Mysteriöser Tod von Litwinenko wird öffentlich untersucht
London/Moskau (dpa) - Mehr als acht Jahre nach dem mysteriösen Tod des früheren Sowjet-Spions Alexander Litwinenko wird der mutmaßliche Agentenmord öffentlich vor Gericht aufgerollt.
Marina Litwinenko, die Witwe des mit der radioaktiven Substanz Polonium 210 vergifteten Agenten, hat die richterliche Untersuchung gegen den Willen der britischen Regierung durchgesetzt.
Alexander Litwinenko hatte sich mit dem Kreml überworfen, war nach Großbritannien ausgewandert und hatte später auch für den britischen Geheimdienst MI6 gearbeitet. Am 23. November 2006 starb er in einem Londoner Krankenhaus. Kurz vorher war er vermutlich beim Teetrinken in einem Hotel mit der hochgiftigen radioaktiven Substanz vergiftet worden.
Die Untersuchung in London findet vor einem Richter, aber ohne Angeklagten statt. Der Hauptverdächtige, der russische Duma-Abgeordnete und frühere Geheimdienstmann Andrej Lugowoi, wird von Moskau nicht ausgeliefert.
In einer Erklärung Lugowois heißt es: „Dass Großbritannien diesen Fall wieder aufs Neue aufrollt, ist mit der geopolitischen Lage verbunden. Sowohl die Amerikaner als auch die Engländer - und alle Feinde Russlands - versuchen einen Anlass zu finden, die Bürger unseres Landes zu beschuldigen und Russland in keinem guten Licht darzustellen. Ich denke, dass in erster Linie Russland auf der Anklagebank sitzt.“
Der Vorsitzende, Richter Robert Owen, erwartet einen Abschlussbericht über die mindestens zehn Wochen dauernde Untersuchung, von der Teile hinter verschlossenen Türen stattfinden werden, noch in diesem Jahr.
Litwinenko war bereits im post-sowjetischen Russland der 1990er Jahre ein schillernde Figur. Er soll an Kriegsverbrechen in Tschetschenien beteiligt gewesen und mit der Ermordung des inzwischen ebenfalls in London mysteriös ums Leben gekommenen Kreml-Kritikers Boris Beresowski beauftragt worden sein. Beresowski und Litwinenko unterhielten später ein freundschaftliches Verhältnis.
Von London aus soll Litwinenko die spanische Regierung im Kampf gegen die Russen-Mafia beraten und im Auftrag westlicher Firmen Sicherheitsprofile über russische Unternehmen und Personen erstellt haben.

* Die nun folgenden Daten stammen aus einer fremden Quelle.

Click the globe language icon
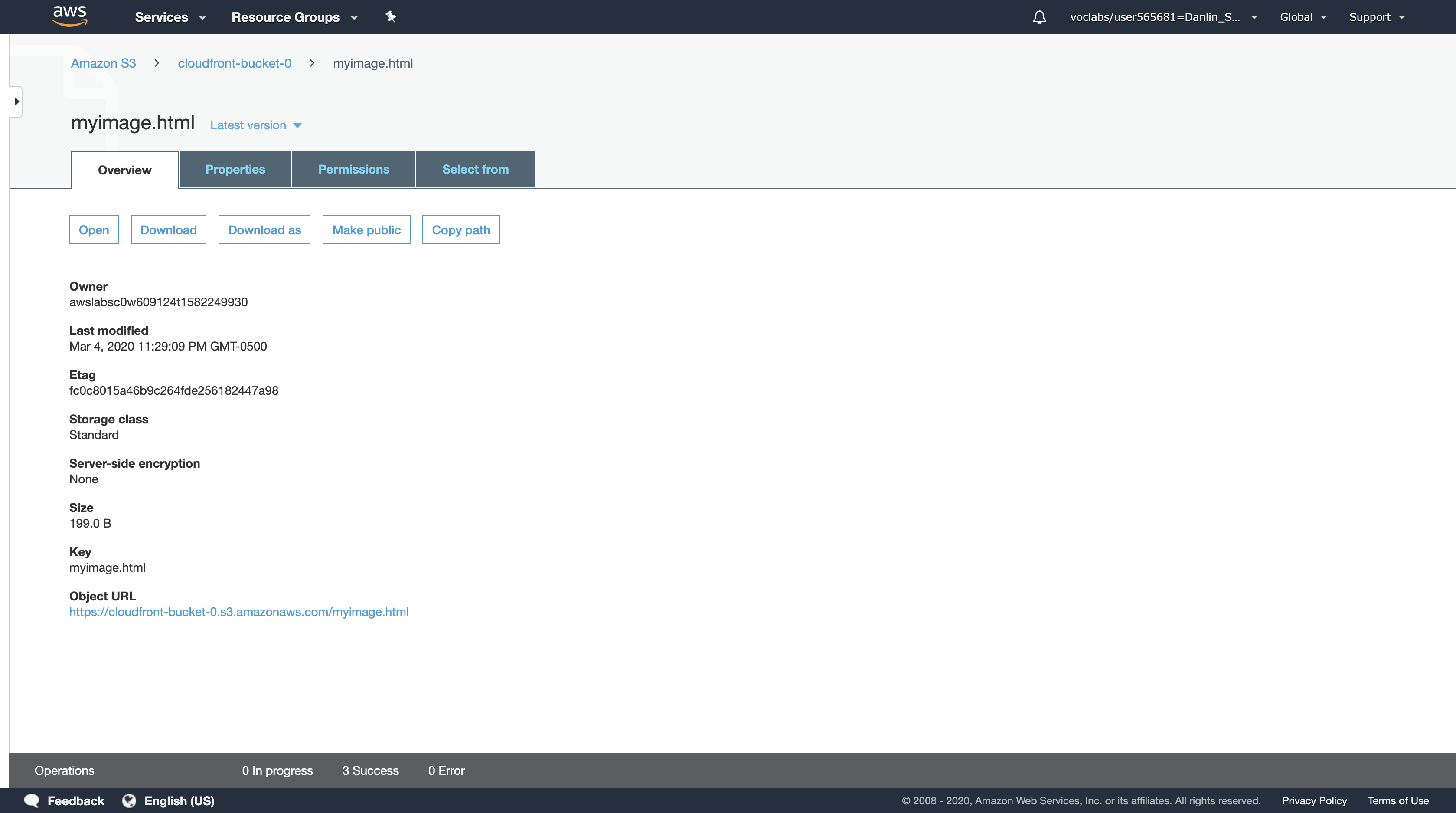The image size is (1456, 813). pyautogui.click(x=130, y=800)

Litwinenko hatte noch auf dem Sterbebett in einer polizeilichen Vernehmung direkt den russischen Präsident Wladimir Putin für seinen bevorstehenden Tod verantwortlich gemacht. Lugowoi hatte bereits 2007 erklärt, die Umstände deuten darauf hin, dass die Ermordung Litwinenkos nicht ohne Kenntnis des britischen Geheimdienstes möglich gewesen sein kann.